La reforma retrograda de la ley del aborto, otro ataque hacia las mujeres:
El ministro de justicia, Alberto Ruiz Gallardón, declaró ayer en “La Razón“, que la malformación del feto no es causa para terminar un embarazo.
Gallardón, defiende que, hay que volver a una ley de supuestos como la de 1985, pero con algunas variantes, como esta de la que informó ayer.
Esto supone un retroceso histórico en derechos reproductivos, que nos lleva directamente a la situación de finales de los años 70, previos a la reglamentación, donde por ejemplo según datos del Tribunal Supremo, sólo en el año de 1976, 300.000 mujeres abortaron, muriendo en ello 3000 de ellas.
Para entender la gravedad de este ataque, retomamos una de sus célebres intervenciones en el senado: “La libertad de maternidad es lo que a las mujeres las hace auténticamente mujeres” en la que además argumentaba que ninguna mujer tendría que volver a abortar por causas económicas.
¿En qué mundo vive Gallardón? En medio de una crisis cuyas consecuencias brutales está sufriendo la clase trabajadora, quien paga con pensiones, salarios y derechos la deuda de los banqueros, es de un cinismo cruel decir que las embarazadas no deben tener en cuenta su economía.
La afirmación sobre lo que hace a las mujeres auténticamente mujeres, que ya de por sí es reduccionista, machista y retrógrada esconde además una mentira: El PP no está ampliando las posibilidades de decisión de las embarazadas, facilitando en caso de decidir seguir adelante con las gestación, educación pública, vivienda, sanidad pública, guarderías, cuidados…
Con el paquetazo, y los últimos recortes anunciados en el gobierno, la realidad no podría estar más lejos de las declaraciones paternalistas del ministro. La situación de tensión social que el estado español está viviendo y que se manifiesta en conflictos como el de la lucha minera o las manifestaciones multitudinarias del 19-J son prueba de ello.
Nueva ofensiva contra las mujeres de la clase trabajadora:
La situación es especialmente dramática si tenemos en cuenta de que en esos recortes, Ana Mato, aniquiló la ley de dependencia, por tanto si ahora una embarazada no tiene opciones de abortar si así lo decide, un feto con malformaciones, o graves anomalías, además de criarlo, tendrá que hacerlo sin ningún tipo de asistencia, sacrificando toda su vida en ello, pero eso sí, según el ministro, siendo libre en su condena, porque así será mujer, de verdad, de las buenas, de las que no tienen trabajo ni pueden pagar un colegio especial privado, ni una vivienda, de las que viven para su casa y en este caso para su persona dependiente, con la que siempre terminan cargando ellas.

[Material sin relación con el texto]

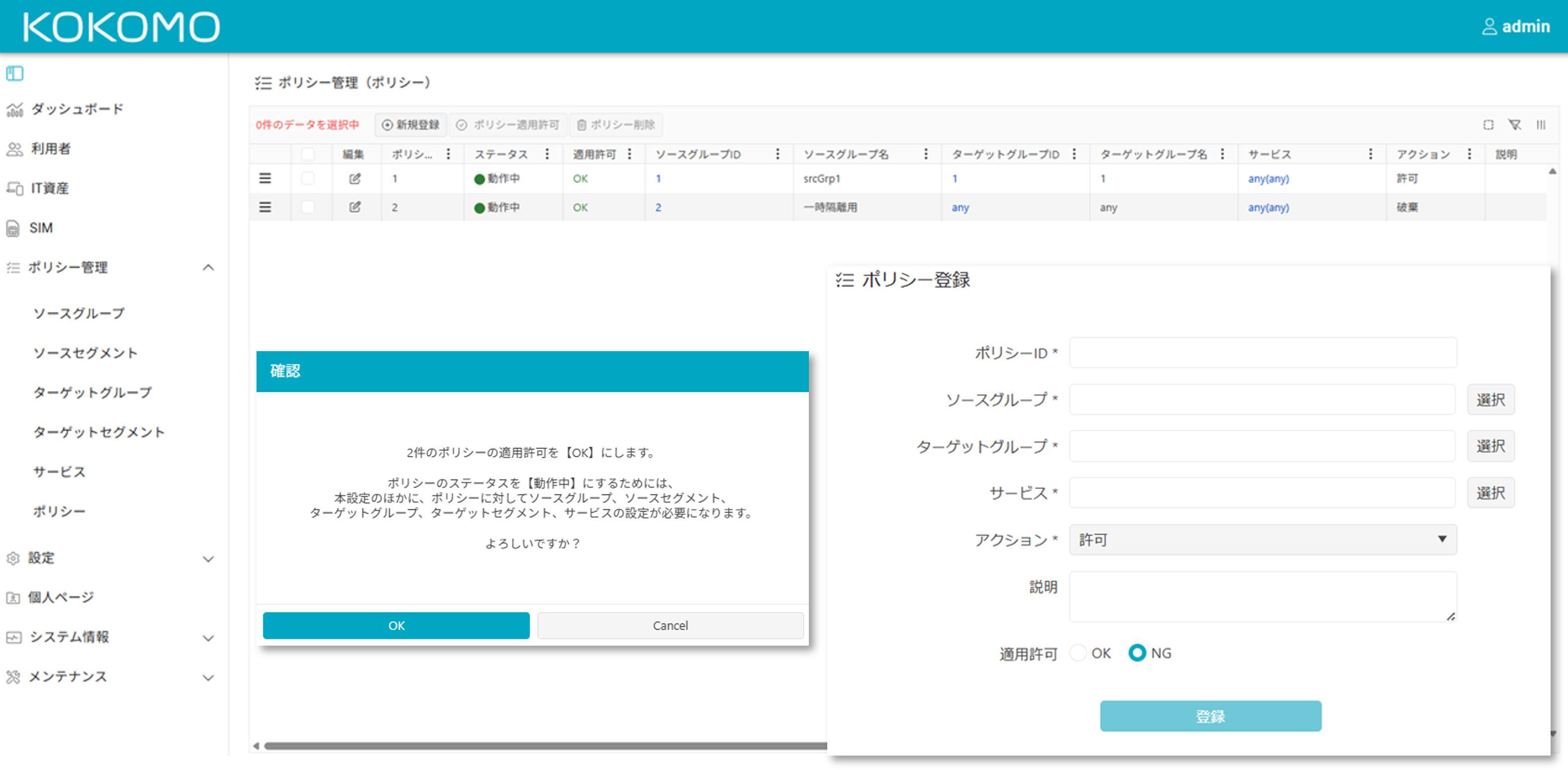Click the row hamburger menu for policy 2
The image size is (1568, 770).
point(265,207)
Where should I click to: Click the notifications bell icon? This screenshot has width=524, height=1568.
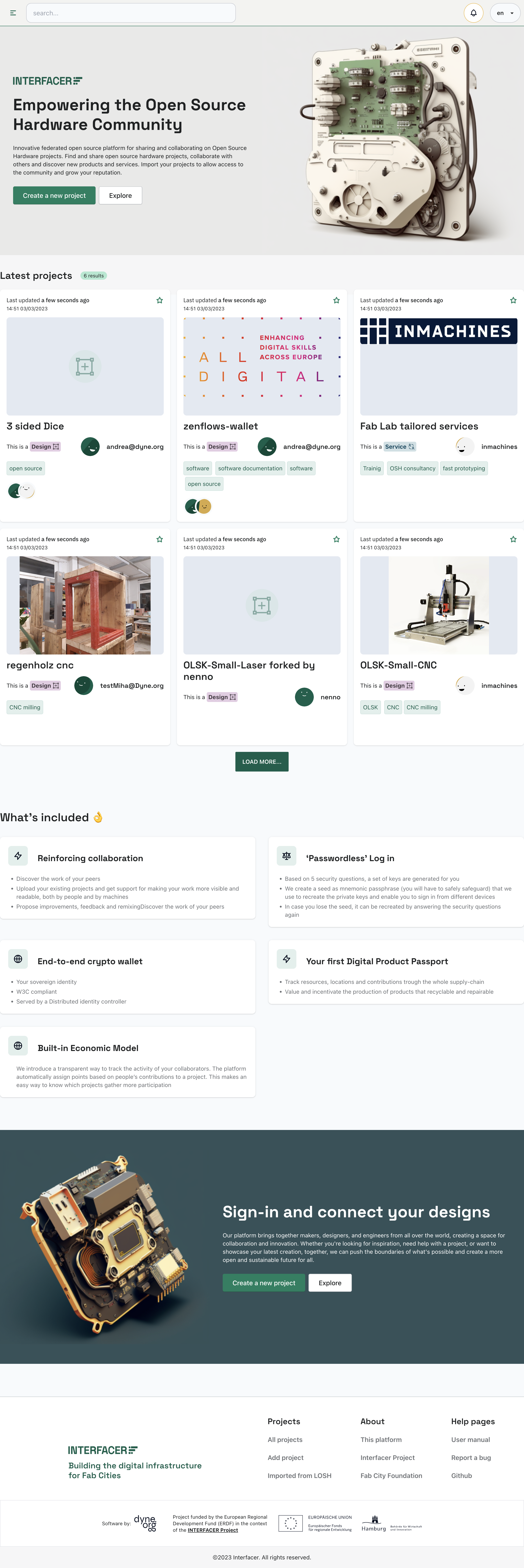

Es por esto, que es un ataque a las mujeres sí, pero concretamente a las mujeres de la clase trabajadora.
Porque somos nosotras quienes no tendremos dinero para coger un avión y abortar en otro país, como en los bipolares 70 españoles, donde el viaje a Londres se lo pagaban las mujeres de familias pudientes, las que salían limpias de toda condena social, y no las mujeres de la clase trabajadora que morían en el aborto clandestino, o continuaban con su embarazo sin opciones.
Es especialmente grave para las mujeres de la clase trabajadora, porque cuando estén obligadas a tener un hij@ con graves anomalías, no podrán pagar un cuidad@r, y cargarán con todo el peso sobre sus espaldas.
Es especialmente grave, para las mujeres de la clase trabajadora, porque es nuestra sanidad, nuestros derechos, nuestra educación, nuestra vivienda, nuestras pensiones, la que nos están arrebatando, y porque somos nosotras las que ante esta situación no vamos a salvarnos pagando servicios privados, las que de aquí solo salimos luchando con la clase obrera.
¡Por un aborto libre y gratuito!
¡Por el derecho de las mujeres de la clase obrera a decidir sobre su maternidad!
¡No más medidas que coartan la libertad de decisión que tanto nos costó conseguir!
¡Que sean las mujeres libres quienes decidan su futuro!